SEATTLE—Patients with multiple sclerosis (MS) reported a threefold increase in migraine frequency compared with age- and gender-matched controls, according to findings presented at the 61st Annual Meeting of the American Academy of Neurology.
Ilya Kister, MD, Assistant Professor at New York University (NYU) School of Medicine in New York City, and colleagues distributed questionnaires to 225 patients in the waiting room of the NYU MS Center. Ninety percent (n = 204) completed the survey. Results were analyzed to compare migraine rates in MS patients with those of matched historical controls from the American Migraine Prevalence and Prevention (AMPP) study. The researchers also compared symptom profiles and severity of MS in patients with migraine and those with no headache, assessed for possible associations between migraine and other conditions in patients with MS, and compared brain MRI characteristics in MS patients with and without migraine.
Frequency and Characteristics of Migraine in MS Patients
According to Dr. Kister and colleagues, the overall headache frequency was in the range reported in previous studies of headache in MS patients. Sixty-four percent of patients (n = 131) reported “a headache within the past year not related to trauma, infection, or medication.” Of these, 94 (72%) met International Classification of Headache Disorders, Second Edition criteria for migraine; the remaining 37 (28%) met criteria for tension-type headaches.

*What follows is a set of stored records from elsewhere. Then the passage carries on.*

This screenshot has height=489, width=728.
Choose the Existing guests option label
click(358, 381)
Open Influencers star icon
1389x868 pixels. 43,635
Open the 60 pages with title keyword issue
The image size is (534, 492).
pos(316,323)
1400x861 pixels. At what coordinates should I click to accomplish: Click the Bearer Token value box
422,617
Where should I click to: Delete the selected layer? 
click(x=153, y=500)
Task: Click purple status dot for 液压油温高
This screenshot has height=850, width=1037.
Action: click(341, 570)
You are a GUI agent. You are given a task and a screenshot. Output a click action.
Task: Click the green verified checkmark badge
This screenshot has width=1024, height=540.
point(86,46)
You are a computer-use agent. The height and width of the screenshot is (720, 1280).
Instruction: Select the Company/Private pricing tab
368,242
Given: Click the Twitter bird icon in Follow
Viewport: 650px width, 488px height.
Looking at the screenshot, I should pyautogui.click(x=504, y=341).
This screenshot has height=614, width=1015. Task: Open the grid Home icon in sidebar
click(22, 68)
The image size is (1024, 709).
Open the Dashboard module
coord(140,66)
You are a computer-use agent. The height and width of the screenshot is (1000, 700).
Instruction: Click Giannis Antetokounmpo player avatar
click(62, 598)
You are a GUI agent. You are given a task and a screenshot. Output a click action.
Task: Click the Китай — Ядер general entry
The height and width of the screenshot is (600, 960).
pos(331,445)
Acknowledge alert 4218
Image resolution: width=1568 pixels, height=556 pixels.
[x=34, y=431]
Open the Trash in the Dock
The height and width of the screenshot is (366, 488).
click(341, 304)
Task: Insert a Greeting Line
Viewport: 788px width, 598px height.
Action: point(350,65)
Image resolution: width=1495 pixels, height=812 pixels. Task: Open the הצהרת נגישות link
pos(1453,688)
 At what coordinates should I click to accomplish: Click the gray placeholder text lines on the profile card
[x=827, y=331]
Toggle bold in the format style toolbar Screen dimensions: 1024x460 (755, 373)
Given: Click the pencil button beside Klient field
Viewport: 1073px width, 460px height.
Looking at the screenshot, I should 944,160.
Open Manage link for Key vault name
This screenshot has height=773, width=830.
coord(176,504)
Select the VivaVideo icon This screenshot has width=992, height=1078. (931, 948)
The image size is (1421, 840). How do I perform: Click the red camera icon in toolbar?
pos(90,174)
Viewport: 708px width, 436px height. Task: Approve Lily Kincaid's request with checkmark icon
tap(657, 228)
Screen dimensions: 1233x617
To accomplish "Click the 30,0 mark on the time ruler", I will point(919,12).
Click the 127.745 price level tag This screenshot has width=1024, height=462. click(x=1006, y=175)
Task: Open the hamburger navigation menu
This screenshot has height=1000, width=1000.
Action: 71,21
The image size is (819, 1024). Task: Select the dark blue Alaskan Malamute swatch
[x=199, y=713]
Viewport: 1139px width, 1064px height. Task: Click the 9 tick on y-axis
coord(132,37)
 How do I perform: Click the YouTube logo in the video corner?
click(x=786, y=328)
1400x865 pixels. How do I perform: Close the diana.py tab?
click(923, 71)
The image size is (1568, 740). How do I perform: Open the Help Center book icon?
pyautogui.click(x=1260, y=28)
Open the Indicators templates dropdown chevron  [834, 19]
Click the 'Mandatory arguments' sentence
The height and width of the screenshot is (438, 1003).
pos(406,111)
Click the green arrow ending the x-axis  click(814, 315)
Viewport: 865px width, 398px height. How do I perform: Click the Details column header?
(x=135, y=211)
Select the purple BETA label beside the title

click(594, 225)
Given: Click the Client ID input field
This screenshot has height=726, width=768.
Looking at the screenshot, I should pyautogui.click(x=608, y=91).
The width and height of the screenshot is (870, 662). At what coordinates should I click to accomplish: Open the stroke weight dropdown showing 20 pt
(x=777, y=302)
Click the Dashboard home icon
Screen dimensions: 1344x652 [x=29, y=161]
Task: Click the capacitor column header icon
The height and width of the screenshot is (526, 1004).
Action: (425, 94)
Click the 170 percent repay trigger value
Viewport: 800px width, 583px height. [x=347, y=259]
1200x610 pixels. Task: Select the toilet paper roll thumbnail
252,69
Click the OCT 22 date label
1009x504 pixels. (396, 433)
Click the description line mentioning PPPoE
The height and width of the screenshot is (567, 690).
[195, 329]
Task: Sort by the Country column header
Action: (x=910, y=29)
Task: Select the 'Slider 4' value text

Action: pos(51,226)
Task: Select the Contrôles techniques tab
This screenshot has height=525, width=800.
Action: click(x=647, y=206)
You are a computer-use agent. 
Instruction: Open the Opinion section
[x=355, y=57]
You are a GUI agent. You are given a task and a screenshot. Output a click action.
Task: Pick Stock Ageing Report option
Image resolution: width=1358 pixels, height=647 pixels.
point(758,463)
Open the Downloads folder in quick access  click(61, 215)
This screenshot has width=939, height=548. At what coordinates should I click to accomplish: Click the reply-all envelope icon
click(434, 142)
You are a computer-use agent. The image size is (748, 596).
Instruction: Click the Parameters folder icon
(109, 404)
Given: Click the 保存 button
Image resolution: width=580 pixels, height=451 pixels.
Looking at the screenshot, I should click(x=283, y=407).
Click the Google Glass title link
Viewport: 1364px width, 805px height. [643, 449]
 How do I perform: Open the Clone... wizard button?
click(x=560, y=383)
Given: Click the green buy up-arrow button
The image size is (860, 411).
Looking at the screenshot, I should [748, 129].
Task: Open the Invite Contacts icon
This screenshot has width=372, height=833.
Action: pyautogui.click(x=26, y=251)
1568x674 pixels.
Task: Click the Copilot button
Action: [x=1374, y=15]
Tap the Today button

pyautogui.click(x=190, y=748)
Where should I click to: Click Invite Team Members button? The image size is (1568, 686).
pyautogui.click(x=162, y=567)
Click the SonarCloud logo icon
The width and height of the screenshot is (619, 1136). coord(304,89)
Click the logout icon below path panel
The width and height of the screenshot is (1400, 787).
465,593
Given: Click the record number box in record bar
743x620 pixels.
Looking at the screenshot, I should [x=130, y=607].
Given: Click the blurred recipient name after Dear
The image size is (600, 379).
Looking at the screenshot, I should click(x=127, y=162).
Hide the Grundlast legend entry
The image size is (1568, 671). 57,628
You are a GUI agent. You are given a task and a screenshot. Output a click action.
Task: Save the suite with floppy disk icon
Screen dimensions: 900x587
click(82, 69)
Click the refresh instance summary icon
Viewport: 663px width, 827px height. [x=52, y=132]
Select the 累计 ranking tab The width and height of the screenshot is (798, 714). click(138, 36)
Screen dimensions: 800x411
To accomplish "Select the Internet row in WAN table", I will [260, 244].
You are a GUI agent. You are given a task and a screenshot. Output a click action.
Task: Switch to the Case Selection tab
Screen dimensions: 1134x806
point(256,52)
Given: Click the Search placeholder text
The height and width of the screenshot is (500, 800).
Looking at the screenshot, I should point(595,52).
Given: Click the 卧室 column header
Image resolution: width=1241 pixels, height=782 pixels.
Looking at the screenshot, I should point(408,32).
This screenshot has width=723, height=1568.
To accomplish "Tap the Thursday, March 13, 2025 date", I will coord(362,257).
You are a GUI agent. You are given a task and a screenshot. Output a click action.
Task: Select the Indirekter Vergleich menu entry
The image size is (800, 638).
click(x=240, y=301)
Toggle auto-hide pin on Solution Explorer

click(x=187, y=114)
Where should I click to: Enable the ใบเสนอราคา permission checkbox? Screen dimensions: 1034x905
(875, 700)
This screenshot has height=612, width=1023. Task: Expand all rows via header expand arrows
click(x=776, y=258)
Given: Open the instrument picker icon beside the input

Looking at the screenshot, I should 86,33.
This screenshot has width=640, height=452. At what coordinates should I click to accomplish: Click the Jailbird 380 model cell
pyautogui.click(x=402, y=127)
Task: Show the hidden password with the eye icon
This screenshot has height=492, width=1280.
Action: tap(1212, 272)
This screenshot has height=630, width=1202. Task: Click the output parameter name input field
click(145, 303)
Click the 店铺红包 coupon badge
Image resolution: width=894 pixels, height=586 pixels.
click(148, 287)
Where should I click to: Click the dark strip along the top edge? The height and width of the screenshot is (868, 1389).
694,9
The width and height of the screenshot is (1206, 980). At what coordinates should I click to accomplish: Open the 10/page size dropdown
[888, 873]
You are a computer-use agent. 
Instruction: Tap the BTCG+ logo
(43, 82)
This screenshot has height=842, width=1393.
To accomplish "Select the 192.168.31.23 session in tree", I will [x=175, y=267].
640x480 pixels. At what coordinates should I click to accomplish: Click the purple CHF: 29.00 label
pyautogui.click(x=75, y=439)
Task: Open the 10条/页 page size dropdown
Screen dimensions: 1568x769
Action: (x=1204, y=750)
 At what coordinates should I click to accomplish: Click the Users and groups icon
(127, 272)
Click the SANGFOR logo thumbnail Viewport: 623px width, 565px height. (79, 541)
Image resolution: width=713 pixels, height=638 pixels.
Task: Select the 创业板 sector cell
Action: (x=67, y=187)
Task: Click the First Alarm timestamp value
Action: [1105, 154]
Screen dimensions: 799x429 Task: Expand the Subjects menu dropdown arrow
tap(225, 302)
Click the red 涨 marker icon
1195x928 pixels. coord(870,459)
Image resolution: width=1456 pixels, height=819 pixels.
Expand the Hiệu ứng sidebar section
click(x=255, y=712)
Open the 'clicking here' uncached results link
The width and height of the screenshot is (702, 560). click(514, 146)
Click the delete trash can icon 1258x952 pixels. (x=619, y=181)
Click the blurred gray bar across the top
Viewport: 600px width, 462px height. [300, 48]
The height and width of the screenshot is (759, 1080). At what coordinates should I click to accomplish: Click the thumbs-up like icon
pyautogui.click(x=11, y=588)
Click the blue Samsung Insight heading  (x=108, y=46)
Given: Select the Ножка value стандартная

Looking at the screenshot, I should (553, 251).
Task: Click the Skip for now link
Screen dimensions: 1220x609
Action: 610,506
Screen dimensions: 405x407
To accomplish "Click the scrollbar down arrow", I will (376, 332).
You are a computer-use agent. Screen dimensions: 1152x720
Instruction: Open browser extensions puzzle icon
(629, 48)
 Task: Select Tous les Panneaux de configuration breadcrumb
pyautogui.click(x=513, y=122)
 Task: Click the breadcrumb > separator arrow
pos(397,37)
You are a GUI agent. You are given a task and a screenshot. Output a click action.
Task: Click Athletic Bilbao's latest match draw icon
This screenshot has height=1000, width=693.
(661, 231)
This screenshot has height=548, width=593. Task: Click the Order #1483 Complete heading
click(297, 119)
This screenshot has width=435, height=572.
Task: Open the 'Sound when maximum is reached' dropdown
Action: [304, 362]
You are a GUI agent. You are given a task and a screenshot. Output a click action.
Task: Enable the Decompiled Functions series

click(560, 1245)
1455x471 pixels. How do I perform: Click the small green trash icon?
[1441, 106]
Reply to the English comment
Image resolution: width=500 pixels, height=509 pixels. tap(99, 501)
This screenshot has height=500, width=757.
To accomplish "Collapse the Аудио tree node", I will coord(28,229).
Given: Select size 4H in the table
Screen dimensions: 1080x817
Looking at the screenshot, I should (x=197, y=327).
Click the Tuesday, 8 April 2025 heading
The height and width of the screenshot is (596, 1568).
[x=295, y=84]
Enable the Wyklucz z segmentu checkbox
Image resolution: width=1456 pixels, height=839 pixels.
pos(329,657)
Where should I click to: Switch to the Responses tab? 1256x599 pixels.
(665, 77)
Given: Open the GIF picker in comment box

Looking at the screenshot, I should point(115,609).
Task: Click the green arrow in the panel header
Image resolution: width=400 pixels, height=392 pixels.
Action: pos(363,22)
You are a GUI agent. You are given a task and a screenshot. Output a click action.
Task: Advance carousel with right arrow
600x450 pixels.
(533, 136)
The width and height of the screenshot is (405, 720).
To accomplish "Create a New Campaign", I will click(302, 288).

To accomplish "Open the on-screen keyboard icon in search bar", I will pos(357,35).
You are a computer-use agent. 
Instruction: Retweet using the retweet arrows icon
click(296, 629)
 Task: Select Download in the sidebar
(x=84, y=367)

The one-year prevalence of migraine among patients with MS was threefold greater than that of the general population (AMPP cohort), both for men (18.4% vs 5.6%) and women (55.7% vs 17.1%). Thirty-six percent of MS patients with migraine reported aura. The frequency of migraine with aura and distribution of aura types was similar to that of patients with migraine in the AMPP study.
Migraine severity, which was determined using the Migraine Disability Assessment Scale (MIDAS), did not differ between the MS and AMPP cohorts. Seventy-seven percent of MS patients with migraine and 75% of AMPP subjects with migraine had mild to moderate disability (MIDAS grades 1 and 2), while the remainder had frequent and severe migraine disability (MIDAS grades 3 and 4).
MS Relapses, Painful and Nonpainful Symptoms, and MRI Characteristics
MS patients with migraine self-reported more relapses than did those without migraine. Among MS patients with migraine, 28% reported three or more relapses during the past year and 20% had none. In contrast, among MS patients without headache, 10% had three or more relapses during the past year, and 32% had none. More MS patients without headache had no relapses compared with MS patients with migraine.
Pain-related symptoms, such as Lhermitte’s sign, occipital and trigeminal neuralgia, facial pain, temporomandibular joint-related pain, spasms, and restless legs syndrome, were 2.5 times more common in MS patients with migraine than in those without headache. Twenty-six percent of patients with migraine reported frequent, non–headache-related allodynia. In addition, more than 20% of migraineurs reported using analgesics for nonheadache reasons, compared with 7% of headache-free patients.
Dr. Kister and colleagues also found that MS patients with migraine reported more cognitive, psychiatric, brainstem, and visual symptoms and scored higher on depression and anxiety scales (Patient Health Questionnaire–9), the Fatigue Severity Scale, and the Epworth Sleepiness Scale. No differences were observed in self-reported ambulation scores, hours of sleep per night, and overall quality of life.
Brain MRI scans were available for 138 of the 204 MS patients (67%), including 50 migraineurs and 65 headache-free patients. No differences were observed in the number and distribution of T2 hyperintense lesions or the number of gadolinium-enhancing lesions between the two groups; however, there were more T1 hypointense lesions in the headache-free group.
Recommendations
Because migraines are common and often disabling, Dr. Kister’s team recommended that a headache history be elicited from all MS patients, “as [migraine] is often overshadowed by other MS symptoms and yet can be effectively treated in many cases.”
The researchers concluded that “population-based, prospective studies with objective documentation of relapses and disability, and controlled for interferon-1b use, are necessary to definitively establish an association between MS and migraines, to clarify the nature of the association (unidirectional vs bidirectional), and to confirm our findings that MS migraineurs experience a markedly more symptomatic MS course.”